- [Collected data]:
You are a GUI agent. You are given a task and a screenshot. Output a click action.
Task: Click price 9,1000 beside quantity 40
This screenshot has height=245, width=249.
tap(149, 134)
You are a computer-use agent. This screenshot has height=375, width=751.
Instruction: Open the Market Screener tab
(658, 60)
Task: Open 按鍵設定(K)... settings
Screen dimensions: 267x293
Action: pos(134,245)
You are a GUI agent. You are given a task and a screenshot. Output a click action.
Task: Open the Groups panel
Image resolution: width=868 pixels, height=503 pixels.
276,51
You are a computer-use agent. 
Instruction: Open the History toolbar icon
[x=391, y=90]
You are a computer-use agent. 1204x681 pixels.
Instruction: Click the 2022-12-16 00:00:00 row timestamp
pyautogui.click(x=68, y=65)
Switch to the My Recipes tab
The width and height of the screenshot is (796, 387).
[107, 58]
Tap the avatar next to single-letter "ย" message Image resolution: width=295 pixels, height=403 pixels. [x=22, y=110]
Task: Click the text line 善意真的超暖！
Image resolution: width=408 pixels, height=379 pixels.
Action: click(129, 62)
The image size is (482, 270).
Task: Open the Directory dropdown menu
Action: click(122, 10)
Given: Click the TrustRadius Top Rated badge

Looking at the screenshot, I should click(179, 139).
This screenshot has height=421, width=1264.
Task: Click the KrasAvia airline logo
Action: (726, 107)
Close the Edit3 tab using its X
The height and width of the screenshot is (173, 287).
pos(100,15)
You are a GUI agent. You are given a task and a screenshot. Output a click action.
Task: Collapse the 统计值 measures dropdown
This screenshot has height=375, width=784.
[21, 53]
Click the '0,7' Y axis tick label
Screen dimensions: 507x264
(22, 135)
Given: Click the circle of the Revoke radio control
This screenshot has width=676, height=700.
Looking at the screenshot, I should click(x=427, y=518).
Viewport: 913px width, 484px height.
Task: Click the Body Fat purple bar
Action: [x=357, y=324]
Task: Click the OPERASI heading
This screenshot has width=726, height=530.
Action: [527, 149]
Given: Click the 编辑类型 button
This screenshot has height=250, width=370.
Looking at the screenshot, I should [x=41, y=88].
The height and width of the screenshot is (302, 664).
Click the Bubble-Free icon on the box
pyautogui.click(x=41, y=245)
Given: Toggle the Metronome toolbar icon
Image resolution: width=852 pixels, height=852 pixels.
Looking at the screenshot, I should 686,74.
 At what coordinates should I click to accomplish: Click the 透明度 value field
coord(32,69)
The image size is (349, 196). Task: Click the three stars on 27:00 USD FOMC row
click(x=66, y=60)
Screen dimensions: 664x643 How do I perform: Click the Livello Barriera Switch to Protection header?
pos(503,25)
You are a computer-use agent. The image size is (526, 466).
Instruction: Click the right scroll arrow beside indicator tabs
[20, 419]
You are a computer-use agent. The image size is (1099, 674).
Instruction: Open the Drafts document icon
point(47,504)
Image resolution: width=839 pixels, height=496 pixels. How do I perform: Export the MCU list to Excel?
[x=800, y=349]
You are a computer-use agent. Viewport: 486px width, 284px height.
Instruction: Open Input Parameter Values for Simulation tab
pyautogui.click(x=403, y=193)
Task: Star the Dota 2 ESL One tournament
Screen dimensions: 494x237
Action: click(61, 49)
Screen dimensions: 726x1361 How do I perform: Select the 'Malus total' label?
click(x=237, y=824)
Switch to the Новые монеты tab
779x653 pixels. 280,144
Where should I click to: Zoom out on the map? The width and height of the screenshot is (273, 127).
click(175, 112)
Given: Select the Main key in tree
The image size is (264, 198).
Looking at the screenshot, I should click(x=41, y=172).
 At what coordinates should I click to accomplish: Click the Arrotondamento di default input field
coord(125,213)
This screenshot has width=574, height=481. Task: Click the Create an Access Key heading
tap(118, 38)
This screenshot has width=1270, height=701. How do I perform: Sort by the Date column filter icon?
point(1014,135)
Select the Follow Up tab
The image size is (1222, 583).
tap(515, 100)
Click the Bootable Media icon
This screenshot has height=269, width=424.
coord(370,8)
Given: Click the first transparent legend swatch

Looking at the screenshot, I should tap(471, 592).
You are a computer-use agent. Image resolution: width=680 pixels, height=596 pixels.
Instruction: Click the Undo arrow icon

- [PROBLEM TO WORK ON]: Find the string "computer" in the entries above and return each line that holds it.

- [ANSWER FOR THE TASK]:
You are a computer-use agent. This screenshot has height=375, width=751.
You are a computer-use agent. 
You are a computer-use agent. 1204x681 pixels.
You are a computer-use agent. The image size is (526, 466).
You are a computer-use agent. The image size is (1099, 674).
You are a computer-use agent. Viewport: 486px width, 284px height.
You are a computer-use agent. Image resolution: width=680 pixels, height=596 pixels.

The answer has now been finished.